I quite often prompt with code in a different language, or pseudo-code describing roughly what I am trying to achieve, or a Python function signature without the function body.
Or I will paste in a bunch of code I have already written with a comment somewhere that says "TODO: retrieve the information from the GitHub API" and have the model finish it for me.
> a Python function signature without the function body.
This, and for multiple functions that end up composing well together as per their signatures. Maybe there's one public function I want to document well, so I write the docstring myself, and it's the result for 3-4 other internal functions which I'd let the LLM implement.
The nice part is that even if the LLM fails, all that is not lost, as opposed to some weird spec I'd feed an LLM but that's too verbose for a human reader, or a series of prompts.

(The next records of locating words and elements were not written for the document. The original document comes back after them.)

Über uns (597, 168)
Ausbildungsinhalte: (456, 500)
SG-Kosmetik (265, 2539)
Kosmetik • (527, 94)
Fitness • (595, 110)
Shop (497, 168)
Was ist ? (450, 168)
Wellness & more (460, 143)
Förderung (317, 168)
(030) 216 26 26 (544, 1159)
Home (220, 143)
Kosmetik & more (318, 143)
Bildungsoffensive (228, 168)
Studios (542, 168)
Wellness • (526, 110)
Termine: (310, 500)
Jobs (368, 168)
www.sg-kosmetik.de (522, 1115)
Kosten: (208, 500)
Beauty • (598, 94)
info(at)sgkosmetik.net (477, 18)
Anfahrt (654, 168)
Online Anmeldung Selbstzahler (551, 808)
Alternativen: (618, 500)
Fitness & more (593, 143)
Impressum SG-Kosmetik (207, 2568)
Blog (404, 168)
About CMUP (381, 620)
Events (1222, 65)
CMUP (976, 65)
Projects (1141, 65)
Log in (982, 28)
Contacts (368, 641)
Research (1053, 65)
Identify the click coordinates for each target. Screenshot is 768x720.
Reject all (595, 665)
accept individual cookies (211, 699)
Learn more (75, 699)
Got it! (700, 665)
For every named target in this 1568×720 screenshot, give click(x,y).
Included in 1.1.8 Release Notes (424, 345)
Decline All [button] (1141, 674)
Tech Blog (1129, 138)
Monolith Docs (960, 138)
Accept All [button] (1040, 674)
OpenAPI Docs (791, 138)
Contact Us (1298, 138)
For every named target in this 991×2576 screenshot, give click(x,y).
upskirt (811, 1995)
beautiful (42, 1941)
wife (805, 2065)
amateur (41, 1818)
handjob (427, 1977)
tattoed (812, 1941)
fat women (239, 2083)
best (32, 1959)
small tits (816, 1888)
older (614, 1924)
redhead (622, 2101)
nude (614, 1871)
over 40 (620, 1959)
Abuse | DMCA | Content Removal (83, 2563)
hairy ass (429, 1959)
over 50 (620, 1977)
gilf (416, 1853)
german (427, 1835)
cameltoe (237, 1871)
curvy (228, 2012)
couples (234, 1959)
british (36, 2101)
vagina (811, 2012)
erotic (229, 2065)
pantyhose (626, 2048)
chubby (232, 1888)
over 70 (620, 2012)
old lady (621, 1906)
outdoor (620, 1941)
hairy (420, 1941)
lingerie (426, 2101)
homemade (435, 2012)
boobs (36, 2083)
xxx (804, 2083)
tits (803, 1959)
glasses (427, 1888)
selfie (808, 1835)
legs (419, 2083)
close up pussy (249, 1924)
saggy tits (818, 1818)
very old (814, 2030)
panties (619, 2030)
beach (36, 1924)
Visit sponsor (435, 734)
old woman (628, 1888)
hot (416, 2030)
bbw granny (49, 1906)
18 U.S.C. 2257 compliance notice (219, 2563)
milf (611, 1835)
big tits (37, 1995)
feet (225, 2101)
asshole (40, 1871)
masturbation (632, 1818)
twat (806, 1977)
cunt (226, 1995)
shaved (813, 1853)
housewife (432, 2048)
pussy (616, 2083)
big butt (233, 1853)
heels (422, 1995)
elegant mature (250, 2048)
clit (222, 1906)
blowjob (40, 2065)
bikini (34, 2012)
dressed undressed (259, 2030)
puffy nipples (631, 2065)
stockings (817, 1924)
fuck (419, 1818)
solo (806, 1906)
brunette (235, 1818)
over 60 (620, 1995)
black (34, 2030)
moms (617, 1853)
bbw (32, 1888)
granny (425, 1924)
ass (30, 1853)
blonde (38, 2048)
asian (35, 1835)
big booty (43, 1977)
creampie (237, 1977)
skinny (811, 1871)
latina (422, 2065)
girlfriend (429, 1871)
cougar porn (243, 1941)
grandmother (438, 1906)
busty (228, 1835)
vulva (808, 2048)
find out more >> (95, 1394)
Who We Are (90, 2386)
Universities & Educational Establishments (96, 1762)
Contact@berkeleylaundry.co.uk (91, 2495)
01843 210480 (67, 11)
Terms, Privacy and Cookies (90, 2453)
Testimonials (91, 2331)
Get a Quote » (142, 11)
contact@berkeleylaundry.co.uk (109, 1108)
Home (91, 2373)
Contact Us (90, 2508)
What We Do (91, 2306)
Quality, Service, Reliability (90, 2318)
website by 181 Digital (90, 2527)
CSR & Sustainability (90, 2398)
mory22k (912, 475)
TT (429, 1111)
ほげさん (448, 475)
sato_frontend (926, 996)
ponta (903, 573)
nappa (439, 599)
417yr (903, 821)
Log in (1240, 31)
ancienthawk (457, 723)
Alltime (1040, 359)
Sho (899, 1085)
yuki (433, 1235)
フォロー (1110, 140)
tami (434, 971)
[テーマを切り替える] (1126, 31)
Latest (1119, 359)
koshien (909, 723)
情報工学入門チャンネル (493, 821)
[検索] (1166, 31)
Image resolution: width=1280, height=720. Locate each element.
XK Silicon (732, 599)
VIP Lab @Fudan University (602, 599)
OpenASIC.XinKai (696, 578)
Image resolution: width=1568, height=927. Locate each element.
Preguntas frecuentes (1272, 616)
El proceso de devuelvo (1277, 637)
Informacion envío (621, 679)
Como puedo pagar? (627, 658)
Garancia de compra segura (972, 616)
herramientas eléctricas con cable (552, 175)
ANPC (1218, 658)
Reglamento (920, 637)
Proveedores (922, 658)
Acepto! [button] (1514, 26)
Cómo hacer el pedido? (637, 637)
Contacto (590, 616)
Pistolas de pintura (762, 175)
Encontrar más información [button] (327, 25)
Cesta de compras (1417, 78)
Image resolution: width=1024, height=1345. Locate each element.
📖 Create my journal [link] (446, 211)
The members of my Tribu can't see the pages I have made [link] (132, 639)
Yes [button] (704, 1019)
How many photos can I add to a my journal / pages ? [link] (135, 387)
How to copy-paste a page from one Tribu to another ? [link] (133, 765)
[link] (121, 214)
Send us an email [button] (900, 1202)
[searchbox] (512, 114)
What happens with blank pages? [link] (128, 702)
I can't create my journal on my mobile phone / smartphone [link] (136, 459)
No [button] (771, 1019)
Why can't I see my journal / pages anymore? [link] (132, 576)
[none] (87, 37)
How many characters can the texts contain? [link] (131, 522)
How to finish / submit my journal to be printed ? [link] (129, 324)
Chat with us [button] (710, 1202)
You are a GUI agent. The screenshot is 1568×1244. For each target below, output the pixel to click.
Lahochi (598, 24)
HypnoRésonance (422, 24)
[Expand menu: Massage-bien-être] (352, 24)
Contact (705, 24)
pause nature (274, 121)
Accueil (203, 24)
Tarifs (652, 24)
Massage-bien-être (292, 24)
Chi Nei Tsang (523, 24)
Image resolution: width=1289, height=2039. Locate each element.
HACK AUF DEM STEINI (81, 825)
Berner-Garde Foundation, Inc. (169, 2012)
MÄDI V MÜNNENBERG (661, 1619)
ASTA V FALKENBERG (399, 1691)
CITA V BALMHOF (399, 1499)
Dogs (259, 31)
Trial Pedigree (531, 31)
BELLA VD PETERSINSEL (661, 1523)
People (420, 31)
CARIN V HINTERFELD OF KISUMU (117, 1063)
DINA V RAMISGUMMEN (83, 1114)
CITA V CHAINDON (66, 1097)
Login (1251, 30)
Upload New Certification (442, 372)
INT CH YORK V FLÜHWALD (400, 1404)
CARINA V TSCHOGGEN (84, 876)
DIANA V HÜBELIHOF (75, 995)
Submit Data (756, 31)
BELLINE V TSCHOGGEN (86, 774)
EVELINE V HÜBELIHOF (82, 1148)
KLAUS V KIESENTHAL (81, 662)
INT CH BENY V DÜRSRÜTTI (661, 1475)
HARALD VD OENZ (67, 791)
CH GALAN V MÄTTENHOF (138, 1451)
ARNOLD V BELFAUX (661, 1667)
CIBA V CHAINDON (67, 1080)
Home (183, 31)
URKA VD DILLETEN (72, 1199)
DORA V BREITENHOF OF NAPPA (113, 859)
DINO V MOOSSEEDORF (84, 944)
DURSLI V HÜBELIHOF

I am pretty sure we will see programming languages that are custom made for AI popping up soon. I cannot predict how it will look like, but it may be a mix between an extremely well documented language with lots of safeguards (like Kotlin or Java) combined with natural language like instructions.
No. Thanks for pointing this out. It took quite some time to understand and express this to my management. Also I use a very small set of libraries, with function names / parameters that are quite explicit. And I don't need to specify some style to bypass hidden prompts, and bad coding practices.
I think in code.
To me, having to translate the into natural language for the LLM to translate it back into code makes very little sense.
Am I alone in this camp? What am I missing?